Without a prisoner’s dilemma, there is no incentive to voting yes for a marginal or mildly adverse offering (which was the only way the previous offering had any chance of passing).

This deal still stinks, but the removal of the $0.223/share carrot will remove votes in favour because (and this is my personal speculation) most of the shareholders are angling for the June 30, 2016 redemption.

So now, shareholders can vote against the proposal and face no “punishment” of having missed out on a consent payment.

Notably the consent payment for the intermediaries is still in effect – brokers will receive $0.1784/share for each vote in favour received by January 21, 2016 and $0.0892 by January 26; so if you are indeed in favour of this bad deal, it would be in your best interest to vote your shares at the actual meeting so the company doesn’t have to pay out consent payments to third parties!

The ability to redeem 15% of the shares on the original June 30, 2016 redemption date is “nice”, but not of material economic consequence. The subsequent tranche (14.45% of the original offering size) on June 30, 2018January 31, 2018 is long-dated enough that credit risk considerations come into play (for instance, the company’s credit facility would have to be renegotiated at this point and you would expect their subsidiaries would actually start making money at this point).

The increase of the dividend rate to 7.5% reflects the very weak trading performances of the other two preferred share issues (yielding nearly 12% at current prices). James Hymas has done a much better job than I could explaining the quantitative details of this component. Credit risk, especially by redemption time, becomes a huge factor in properly determining the course of action for this exchange offer. Dundee is good for a June 30, 2016 redemption through the unused portion of their credit facility. After this, who knows?

I will attempt to ballpark a valuation of the warrants. The company stated the warrants would be listed on the TSX if the exchange offer is accepted and this would give preferred shareholders a venue to liquidate for immediate cash proceeds. While the historical volatility of Dundee common shares as of the past 30 days has been around 80%, their at-the-money options currently trade at an implied volatility of 42%. Using Black-Scholes valuation (which is not the best way to value long-dated options, but is good enough for paper napkin purposes such as this post) we get an option value of $1.84/share, or about 46 cents per preferred share (as each share would receive a quarter warrant).
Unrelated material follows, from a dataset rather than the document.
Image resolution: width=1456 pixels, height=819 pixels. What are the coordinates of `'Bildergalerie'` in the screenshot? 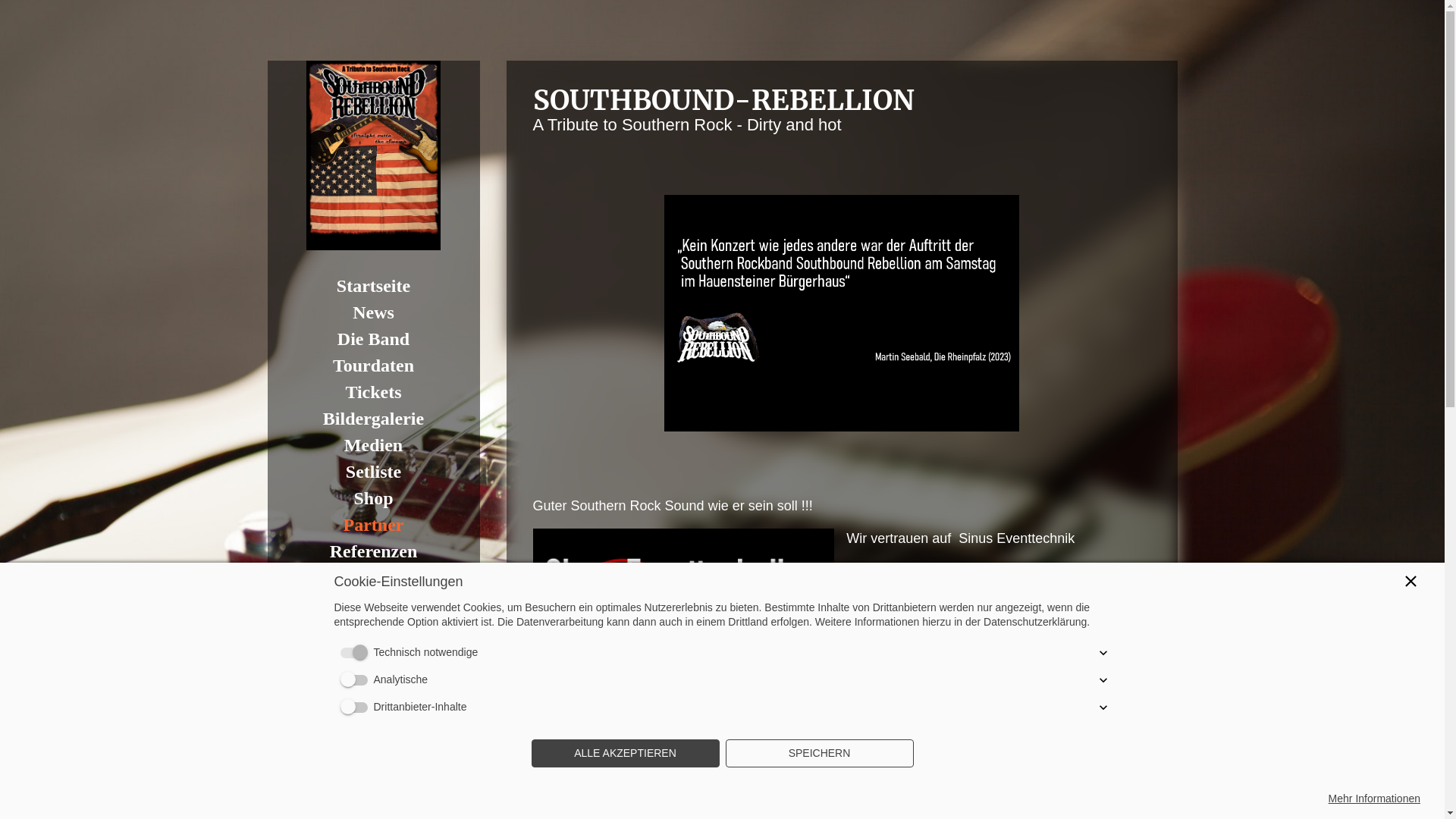 It's located at (372, 419).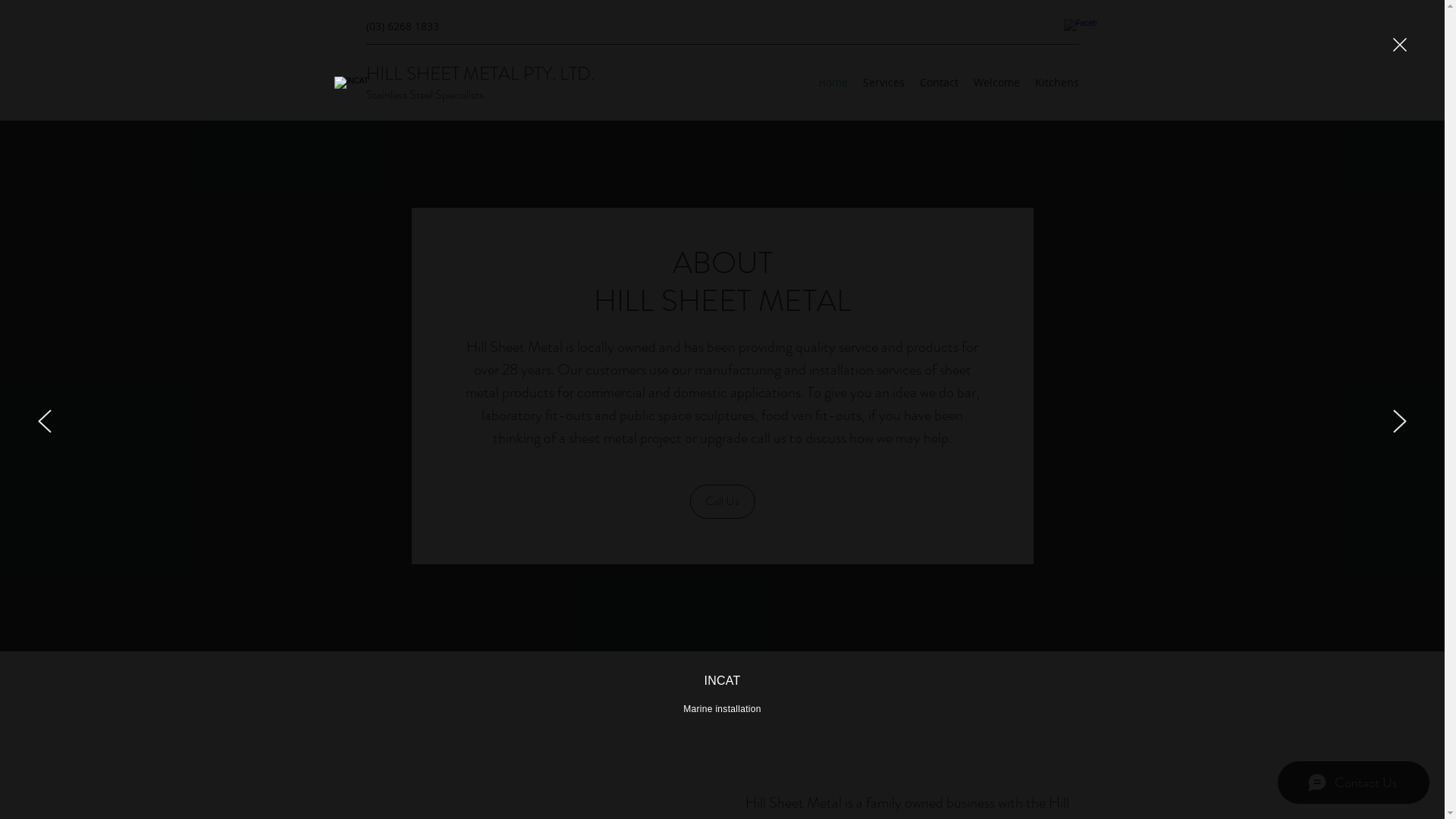 This screenshot has height=819, width=1456. Describe the element at coordinates (809, 82) in the screenshot. I see `'Home'` at that location.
Using some more formal methods involves different results – if you are that bullish on Dundee’s common stock, why bother playing around with the preferred shares when you can simply buy the common shares or even the other preferred shares?
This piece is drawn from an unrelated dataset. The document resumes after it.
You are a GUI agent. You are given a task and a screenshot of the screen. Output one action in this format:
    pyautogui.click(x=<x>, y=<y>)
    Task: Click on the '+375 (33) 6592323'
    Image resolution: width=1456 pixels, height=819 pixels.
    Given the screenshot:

Doing some simple sensitivity analysis, if Dundee traded to $8 (25% higher) between now and the January 28, 2016 special meeting, the implied value of the warrants per preferred share would be approximately 83 cents (50 cents intrinsic value and 33 cents time value), assuming implied volatility doesn’t drop (in reality – it would slightly). 83 cents does not come close to mitigating the capital losses that have occurred between the initial offering (when shares were trading at CAD$17) and when the exchange offer was proposed. Right now preferred shareholders are sitting on a $2.60 drop in market value and this exchange offer will come nowhere close to compensating them even with the increased coupon and partial early redemption rights.
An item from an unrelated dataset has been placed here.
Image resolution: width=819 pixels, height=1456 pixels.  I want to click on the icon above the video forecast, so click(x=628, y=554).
I also find this statement to be amusing:

The determination of the Board of Directors is based on various factors, including a fairness opinion prepared by GMP.

Apparently the original exchange offer was fair, but the amended one is as well! Is there any offer that wouldn’t be considered fair by GMP?

Conclusion

Preferred shareholders have an even easier decision this time around – vote against the offer. It is still terrible compared to the existing Series 4 preferred shares.

As I have disclosed in my prior post, I sold out my DC.PR.C position between $17.20-$17.44/share in late November/early December. I’m a spectator at this point.

Update January 9, 2016: The initial part of this post had the second redemption date as June 30, 2018 when it should be January 31, 2018. The above has been corrected and the 5 month difference does not materially change the above analysis.